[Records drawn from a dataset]
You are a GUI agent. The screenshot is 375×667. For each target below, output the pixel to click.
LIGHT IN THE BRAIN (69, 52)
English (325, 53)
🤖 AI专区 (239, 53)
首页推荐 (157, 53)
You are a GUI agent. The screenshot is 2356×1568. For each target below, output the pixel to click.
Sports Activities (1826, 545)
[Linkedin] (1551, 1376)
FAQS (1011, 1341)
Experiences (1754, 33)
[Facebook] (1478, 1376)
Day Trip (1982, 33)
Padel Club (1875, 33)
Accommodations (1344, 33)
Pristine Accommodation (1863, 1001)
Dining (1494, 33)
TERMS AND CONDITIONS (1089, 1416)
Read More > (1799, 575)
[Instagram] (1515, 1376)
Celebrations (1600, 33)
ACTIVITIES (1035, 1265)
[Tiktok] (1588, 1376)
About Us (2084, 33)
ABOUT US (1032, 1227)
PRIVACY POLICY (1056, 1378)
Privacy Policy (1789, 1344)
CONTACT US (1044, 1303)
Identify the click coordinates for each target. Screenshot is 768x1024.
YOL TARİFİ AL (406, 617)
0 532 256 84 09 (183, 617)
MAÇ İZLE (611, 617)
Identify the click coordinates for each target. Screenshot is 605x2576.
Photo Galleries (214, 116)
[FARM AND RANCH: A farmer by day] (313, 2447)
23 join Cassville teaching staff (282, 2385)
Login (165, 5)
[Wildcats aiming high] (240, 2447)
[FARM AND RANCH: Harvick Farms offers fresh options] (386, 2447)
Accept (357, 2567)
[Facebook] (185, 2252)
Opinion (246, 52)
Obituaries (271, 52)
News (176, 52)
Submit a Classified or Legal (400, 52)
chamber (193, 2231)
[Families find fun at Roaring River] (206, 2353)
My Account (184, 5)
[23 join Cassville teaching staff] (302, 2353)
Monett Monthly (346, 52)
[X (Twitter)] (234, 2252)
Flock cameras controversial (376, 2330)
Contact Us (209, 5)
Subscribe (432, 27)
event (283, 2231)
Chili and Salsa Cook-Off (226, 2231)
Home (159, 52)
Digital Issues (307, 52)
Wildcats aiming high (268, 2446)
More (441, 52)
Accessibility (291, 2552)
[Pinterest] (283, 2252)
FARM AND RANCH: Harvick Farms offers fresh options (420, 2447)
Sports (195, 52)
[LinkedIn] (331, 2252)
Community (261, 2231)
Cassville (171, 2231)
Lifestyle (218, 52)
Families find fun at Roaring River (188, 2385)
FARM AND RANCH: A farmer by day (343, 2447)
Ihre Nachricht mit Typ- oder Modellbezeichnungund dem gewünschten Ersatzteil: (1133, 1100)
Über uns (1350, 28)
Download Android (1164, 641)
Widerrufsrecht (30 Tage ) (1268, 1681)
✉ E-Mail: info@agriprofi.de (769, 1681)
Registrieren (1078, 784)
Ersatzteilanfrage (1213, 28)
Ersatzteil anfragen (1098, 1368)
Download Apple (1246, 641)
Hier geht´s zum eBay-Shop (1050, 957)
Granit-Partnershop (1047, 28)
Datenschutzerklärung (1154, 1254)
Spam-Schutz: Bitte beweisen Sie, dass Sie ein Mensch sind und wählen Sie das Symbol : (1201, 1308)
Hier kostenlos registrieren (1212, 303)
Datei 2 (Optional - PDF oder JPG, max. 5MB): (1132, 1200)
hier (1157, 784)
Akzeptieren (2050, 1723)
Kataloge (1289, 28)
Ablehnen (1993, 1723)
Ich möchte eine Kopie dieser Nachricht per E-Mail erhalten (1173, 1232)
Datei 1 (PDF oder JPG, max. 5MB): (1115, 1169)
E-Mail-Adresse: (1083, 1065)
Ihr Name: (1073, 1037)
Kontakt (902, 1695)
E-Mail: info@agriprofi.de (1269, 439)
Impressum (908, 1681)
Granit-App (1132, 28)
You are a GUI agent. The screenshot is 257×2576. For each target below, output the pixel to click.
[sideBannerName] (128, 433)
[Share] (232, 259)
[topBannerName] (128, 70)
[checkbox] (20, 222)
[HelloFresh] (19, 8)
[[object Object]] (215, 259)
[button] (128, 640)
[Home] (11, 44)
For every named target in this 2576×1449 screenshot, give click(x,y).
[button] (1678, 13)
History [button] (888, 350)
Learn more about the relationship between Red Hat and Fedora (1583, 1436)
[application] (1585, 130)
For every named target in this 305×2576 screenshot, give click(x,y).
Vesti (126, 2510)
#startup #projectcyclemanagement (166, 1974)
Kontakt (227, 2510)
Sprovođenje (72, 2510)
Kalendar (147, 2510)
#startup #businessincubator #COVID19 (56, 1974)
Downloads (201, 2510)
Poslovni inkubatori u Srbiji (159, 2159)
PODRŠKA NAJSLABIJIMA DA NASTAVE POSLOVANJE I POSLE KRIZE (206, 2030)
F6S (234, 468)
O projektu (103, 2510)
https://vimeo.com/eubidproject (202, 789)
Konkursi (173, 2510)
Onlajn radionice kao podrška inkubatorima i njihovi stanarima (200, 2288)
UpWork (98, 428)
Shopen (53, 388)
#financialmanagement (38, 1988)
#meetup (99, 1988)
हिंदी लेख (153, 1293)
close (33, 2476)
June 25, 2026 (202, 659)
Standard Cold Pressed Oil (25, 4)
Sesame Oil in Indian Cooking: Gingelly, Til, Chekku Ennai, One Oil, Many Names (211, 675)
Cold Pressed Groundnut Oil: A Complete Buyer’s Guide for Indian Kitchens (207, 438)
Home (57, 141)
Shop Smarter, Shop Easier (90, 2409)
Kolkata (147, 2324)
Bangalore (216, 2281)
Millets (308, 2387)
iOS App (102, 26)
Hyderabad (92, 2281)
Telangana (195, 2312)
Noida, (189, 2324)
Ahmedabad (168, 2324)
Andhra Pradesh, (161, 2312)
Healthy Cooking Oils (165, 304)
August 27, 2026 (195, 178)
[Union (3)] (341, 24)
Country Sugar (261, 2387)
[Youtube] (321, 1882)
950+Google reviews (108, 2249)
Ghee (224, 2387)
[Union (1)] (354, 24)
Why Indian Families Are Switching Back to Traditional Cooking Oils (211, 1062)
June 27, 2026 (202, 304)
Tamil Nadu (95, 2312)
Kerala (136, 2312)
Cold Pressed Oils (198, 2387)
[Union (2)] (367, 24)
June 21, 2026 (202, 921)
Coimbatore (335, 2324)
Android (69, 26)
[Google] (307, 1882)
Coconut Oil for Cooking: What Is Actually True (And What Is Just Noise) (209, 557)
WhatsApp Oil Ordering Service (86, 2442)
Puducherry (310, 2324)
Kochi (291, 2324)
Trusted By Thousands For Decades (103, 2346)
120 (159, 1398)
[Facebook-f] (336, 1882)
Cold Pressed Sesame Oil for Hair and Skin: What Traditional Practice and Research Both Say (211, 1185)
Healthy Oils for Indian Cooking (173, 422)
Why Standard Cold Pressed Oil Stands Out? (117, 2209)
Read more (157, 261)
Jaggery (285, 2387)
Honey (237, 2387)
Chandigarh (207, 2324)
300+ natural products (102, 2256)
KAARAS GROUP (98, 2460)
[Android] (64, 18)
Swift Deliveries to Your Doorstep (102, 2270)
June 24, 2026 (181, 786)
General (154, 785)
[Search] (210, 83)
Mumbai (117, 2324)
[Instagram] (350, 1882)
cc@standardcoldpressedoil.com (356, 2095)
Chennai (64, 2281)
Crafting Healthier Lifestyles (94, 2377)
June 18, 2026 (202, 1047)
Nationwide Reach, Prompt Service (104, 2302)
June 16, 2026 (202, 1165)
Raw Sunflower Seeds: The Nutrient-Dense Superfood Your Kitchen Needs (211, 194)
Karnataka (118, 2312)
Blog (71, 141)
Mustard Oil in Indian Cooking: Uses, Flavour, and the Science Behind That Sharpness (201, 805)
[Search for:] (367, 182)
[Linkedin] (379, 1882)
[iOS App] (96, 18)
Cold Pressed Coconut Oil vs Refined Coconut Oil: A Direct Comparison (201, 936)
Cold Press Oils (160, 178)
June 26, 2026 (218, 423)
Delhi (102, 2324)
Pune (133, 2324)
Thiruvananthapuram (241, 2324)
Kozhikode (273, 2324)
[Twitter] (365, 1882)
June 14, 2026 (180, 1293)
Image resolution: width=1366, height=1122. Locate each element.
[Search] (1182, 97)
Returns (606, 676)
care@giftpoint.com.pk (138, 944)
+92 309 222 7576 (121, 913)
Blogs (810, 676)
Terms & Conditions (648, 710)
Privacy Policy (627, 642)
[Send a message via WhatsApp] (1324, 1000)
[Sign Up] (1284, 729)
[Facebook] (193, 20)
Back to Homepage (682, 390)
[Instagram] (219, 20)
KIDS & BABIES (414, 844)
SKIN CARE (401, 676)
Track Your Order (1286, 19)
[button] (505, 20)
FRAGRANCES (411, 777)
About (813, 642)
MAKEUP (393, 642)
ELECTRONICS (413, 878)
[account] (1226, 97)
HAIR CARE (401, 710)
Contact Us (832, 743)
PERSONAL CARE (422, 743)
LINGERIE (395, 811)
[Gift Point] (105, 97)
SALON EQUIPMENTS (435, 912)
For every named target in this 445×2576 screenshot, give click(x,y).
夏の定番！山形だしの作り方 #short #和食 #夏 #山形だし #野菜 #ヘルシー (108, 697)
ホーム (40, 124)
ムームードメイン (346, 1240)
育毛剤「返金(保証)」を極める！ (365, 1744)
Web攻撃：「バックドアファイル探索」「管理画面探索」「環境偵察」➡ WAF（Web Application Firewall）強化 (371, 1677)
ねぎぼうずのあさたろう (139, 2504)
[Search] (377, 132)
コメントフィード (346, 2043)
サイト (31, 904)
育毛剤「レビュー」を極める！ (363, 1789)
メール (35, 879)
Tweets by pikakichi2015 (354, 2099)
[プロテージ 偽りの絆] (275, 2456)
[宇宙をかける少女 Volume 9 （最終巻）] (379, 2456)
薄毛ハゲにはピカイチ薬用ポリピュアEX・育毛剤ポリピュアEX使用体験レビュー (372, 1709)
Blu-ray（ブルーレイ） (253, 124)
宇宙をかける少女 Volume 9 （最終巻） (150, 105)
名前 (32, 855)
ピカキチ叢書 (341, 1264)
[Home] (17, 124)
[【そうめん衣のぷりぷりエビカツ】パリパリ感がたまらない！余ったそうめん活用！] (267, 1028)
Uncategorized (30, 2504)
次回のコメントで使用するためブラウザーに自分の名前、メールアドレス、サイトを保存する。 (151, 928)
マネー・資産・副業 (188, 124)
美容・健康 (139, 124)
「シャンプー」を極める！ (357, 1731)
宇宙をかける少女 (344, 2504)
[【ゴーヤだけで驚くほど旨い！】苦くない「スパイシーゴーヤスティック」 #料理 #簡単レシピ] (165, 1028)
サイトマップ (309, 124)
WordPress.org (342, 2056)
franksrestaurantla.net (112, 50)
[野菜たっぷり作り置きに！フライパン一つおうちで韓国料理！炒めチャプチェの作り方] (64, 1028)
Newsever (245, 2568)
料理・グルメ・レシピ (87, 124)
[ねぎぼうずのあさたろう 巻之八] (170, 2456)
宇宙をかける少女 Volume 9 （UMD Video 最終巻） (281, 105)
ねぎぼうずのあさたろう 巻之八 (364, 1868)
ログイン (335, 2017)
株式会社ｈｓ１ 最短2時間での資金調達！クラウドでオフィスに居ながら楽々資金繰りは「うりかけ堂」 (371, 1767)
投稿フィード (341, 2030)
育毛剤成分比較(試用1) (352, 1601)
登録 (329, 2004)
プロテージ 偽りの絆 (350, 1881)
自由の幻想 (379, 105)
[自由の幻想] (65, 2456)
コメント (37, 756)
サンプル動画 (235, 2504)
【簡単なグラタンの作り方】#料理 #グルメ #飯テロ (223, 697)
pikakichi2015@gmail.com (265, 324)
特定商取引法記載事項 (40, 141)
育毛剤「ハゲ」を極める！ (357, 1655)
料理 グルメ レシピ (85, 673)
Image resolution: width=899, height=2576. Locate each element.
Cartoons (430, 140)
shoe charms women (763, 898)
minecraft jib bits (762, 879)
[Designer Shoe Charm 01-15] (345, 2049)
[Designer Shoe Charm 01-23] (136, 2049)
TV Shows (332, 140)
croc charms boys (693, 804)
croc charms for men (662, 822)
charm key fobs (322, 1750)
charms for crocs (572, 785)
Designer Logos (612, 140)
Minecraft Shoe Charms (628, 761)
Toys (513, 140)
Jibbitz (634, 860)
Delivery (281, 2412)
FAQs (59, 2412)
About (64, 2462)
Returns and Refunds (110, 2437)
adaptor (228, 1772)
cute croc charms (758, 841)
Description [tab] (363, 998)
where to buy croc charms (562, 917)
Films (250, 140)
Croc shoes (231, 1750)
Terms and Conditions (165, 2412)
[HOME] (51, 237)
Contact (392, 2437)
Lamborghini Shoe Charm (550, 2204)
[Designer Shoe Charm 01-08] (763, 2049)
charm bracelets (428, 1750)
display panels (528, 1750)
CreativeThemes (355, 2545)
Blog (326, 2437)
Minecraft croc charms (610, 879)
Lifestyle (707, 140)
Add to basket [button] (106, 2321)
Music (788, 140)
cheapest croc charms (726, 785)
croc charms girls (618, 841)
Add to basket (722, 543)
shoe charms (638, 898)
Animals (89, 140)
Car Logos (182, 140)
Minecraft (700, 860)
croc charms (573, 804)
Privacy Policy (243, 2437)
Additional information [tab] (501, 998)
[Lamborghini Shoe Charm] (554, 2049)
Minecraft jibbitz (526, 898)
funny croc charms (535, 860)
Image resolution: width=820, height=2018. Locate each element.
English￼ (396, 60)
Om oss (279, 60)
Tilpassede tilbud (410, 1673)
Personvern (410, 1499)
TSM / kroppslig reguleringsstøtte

**ASSIGNMENT:** Nothing beyond the lines from the start of the entries through the line with "Experiences (1754, 33)" should appear. Repeat those lines exactly, both ends included.

**ANSWER TO THIS TASK:**
You are a GUI agent. The screenshot is 375×667. For each target below, output the pixel to click.
LIGHT IN THE BRAIN (69, 52)
English (325, 53)
🤖 AI专区 (239, 53)
首页推荐 (157, 53)
You are a GUI agent. The screenshot is 2356×1568. For each target below, output the pixel to click.
Sports Activities (1826, 545)
[Linkedin] (1551, 1376)
FAQS (1011, 1341)
Experiences (1754, 33)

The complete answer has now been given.